Task objective: Nothing in the records may be changed; retype them in full.

* * * * * * * * *

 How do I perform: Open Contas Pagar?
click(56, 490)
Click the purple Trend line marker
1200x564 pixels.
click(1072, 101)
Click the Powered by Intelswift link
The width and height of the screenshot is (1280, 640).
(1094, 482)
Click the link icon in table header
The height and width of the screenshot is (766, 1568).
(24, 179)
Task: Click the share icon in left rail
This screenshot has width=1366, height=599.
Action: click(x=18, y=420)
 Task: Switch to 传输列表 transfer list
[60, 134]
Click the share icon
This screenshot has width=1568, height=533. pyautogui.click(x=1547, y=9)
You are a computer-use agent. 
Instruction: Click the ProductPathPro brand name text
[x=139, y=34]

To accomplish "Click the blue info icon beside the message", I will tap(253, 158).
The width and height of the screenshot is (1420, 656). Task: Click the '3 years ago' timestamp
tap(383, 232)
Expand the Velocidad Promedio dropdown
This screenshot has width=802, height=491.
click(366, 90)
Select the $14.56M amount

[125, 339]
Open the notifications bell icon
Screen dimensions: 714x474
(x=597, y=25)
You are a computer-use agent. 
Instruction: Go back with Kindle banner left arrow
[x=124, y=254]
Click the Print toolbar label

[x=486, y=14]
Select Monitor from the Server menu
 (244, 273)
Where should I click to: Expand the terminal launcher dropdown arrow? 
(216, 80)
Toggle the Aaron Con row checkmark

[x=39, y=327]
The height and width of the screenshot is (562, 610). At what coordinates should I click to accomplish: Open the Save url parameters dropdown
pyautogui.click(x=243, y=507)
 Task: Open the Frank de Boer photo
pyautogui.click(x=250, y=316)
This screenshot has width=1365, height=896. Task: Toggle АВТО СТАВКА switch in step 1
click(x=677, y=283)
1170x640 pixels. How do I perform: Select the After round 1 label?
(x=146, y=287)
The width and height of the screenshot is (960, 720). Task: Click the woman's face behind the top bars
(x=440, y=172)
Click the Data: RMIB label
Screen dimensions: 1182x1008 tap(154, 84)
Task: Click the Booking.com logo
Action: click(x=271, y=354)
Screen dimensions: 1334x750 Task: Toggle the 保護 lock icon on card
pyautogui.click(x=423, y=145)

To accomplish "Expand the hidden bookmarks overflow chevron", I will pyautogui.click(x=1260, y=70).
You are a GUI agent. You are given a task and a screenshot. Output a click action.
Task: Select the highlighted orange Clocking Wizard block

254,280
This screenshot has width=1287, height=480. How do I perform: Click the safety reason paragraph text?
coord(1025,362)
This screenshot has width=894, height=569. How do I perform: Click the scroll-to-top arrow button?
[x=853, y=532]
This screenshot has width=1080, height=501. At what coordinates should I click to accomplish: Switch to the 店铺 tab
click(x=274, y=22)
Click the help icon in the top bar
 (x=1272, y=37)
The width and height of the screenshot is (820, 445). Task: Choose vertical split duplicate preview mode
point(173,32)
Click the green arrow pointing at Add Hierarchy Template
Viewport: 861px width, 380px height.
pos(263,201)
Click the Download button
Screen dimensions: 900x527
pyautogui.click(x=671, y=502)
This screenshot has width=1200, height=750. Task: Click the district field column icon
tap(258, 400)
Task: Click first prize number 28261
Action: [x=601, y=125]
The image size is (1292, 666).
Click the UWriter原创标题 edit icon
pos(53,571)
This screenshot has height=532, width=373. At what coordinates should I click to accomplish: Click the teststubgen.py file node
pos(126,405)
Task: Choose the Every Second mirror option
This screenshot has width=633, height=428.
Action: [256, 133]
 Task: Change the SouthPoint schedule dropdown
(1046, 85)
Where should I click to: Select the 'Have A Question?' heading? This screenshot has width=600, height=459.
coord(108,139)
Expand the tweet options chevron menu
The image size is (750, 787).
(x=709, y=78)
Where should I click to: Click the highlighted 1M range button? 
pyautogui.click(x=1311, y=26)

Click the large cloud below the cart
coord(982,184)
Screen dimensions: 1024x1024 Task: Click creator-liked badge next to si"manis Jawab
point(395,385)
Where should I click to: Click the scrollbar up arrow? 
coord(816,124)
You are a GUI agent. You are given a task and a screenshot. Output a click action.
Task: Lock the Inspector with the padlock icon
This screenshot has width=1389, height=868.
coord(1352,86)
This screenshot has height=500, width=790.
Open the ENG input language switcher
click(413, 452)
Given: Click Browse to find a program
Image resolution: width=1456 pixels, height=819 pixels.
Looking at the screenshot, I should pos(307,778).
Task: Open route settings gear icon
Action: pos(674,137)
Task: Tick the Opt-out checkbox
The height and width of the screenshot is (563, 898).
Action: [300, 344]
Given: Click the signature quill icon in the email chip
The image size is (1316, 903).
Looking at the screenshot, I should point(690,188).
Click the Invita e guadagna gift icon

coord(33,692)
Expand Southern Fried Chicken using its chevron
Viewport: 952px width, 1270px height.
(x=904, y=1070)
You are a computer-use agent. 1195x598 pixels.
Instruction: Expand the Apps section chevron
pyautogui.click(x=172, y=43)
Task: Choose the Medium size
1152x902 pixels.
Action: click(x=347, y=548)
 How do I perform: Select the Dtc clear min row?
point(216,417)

* * * * * * * * *

Response area:
 How do I perform: Open Contas Pagar?
click(56, 490)
Click the purple Trend line marker
1200x564 pixels.
click(1072, 101)
Click the Powered by Intelswift link
The width and height of the screenshot is (1280, 640).
(1094, 482)
Click the link icon in table header
The height and width of the screenshot is (766, 1568).
(24, 179)
Task: Click the share icon in left rail
This screenshot has width=1366, height=599.
Action: click(x=18, y=420)
 Task: Switch to 传输列表 transfer list
[60, 134]
Click the share icon
This screenshot has width=1568, height=533. pyautogui.click(x=1547, y=9)
You are a computer-use agent. 
Instruction: Click the ProductPathPro brand name text
[x=139, y=34]

To accomplish "Click the blue info icon beside the message", I will tap(253, 158).
The width and height of the screenshot is (1420, 656). Task: Click the '3 years ago' timestamp
tap(383, 232)
Expand the Velocidad Promedio dropdown
This screenshot has width=802, height=491.
click(366, 90)
Select the $14.56M amount

[125, 339]
Open the notifications bell icon
Screen dimensions: 714x474
(x=597, y=25)
You are a computer-use agent. 
Instruction: Go back with Kindle banner left arrow
[x=124, y=254]
Click the Print toolbar label

[x=486, y=14]
Select Monitor from the Server menu
 (244, 273)
Where should I click to: Expand the terminal launcher dropdown arrow? 
(216, 80)
Toggle the Aaron Con row checkmark

[x=39, y=327]
The height and width of the screenshot is (562, 610). At what coordinates should I click to accomplish: Open the Save url parameters dropdown
pyautogui.click(x=243, y=507)
 Task: Open the Frank de Boer photo
pyautogui.click(x=250, y=316)
This screenshot has width=1365, height=896. Task: Toggle АВТО СТАВКА switch in step 1
click(x=677, y=283)
1170x640 pixels. How do I perform: Select the After round 1 label?
(x=146, y=287)
The width and height of the screenshot is (960, 720). Task: Click the woman's face behind the top bars
(x=440, y=172)
Click the Data: RMIB label
Screen dimensions: 1182x1008 tap(154, 84)
Task: Click the Booking.com logo
Action: click(x=271, y=354)
Screen dimensions: 1334x750 Task: Toggle the 保護 lock icon on card
pyautogui.click(x=423, y=145)

To accomplish "Expand the hidden bookmarks overflow chevron", I will pyautogui.click(x=1260, y=70).
You are a GUI agent. You are given a task and a screenshot. Output a click action.
Task: Select the highlighted orange Clocking Wizard block

254,280
This screenshot has width=1287, height=480. How do I perform: Click the safety reason paragraph text?
coord(1025,362)
This screenshot has width=894, height=569. How do I perform: Click the scroll-to-top arrow button?
[x=853, y=532]
This screenshot has width=1080, height=501. At what coordinates should I click to accomplish: Switch to the 店铺 tab
click(x=274, y=22)
Click the help icon in the top bar
 (x=1272, y=37)
The width and height of the screenshot is (820, 445). Task: Choose vertical split duplicate preview mode
point(173,32)
Click the green arrow pointing at Add Hierarchy Template
Viewport: 861px width, 380px height.
pos(263,201)
Click the Download button
Screen dimensions: 900x527
pyautogui.click(x=671, y=502)
This screenshot has width=1200, height=750. Task: Click the district field column icon
tap(258, 400)
Task: Click first prize number 28261
Action: [x=601, y=125]
The image size is (1292, 666).
Click the UWriter原创标题 edit icon
pos(53,571)
This screenshot has height=532, width=373. At what coordinates should I click to accomplish: Click the teststubgen.py file node
pos(126,405)
Task: Choose the Every Second mirror option
This screenshot has width=633, height=428.
Action: [256, 133]
 Task: Change the SouthPoint schedule dropdown
(1046, 85)
Where should I click to: Select the 'Have A Question?' heading? This screenshot has width=600, height=459.
coord(108,139)
Expand the tweet options chevron menu
The image size is (750, 787).
(x=709, y=78)
Where should I click to: Click the highlighted 1M range button? 
pyautogui.click(x=1311, y=26)

Click the large cloud below the cart
coord(982,184)
Screen dimensions: 1024x1024 Task: Click creator-liked badge next to si"manis Jawab
point(395,385)
Where should I click to: Click the scrollbar up arrow? 
coord(816,124)
You are a GUI agent. You are given a task and a screenshot. Output a click action.
Task: Lock the Inspector with the padlock icon
This screenshot has width=1389, height=868.
coord(1352,86)
This screenshot has height=500, width=790.
Open the ENG input language switcher
click(413, 452)
Given: Click Browse to find a program
Image resolution: width=1456 pixels, height=819 pixels.
Looking at the screenshot, I should pos(307,778).
Task: Open route settings gear icon
Action: pos(674,137)
Task: Tick the Opt-out checkbox
The height and width of the screenshot is (563, 898).
Action: [300, 344]
Given: Click the signature quill icon in the email chip
The image size is (1316, 903).
Looking at the screenshot, I should point(690,188).
Click the Invita e guadagna gift icon

coord(33,692)
Expand Southern Fried Chicken using its chevron
Viewport: 952px width, 1270px height.
(x=904, y=1070)
You are a computer-use agent. 1195x598 pixels.
Instruction: Expand the Apps section chevron
pyautogui.click(x=172, y=43)
Task: Choose the Medium size
1152x902 pixels.
Action: click(x=347, y=548)
 How do I perform: Select the Dtc clear min row?
point(216,417)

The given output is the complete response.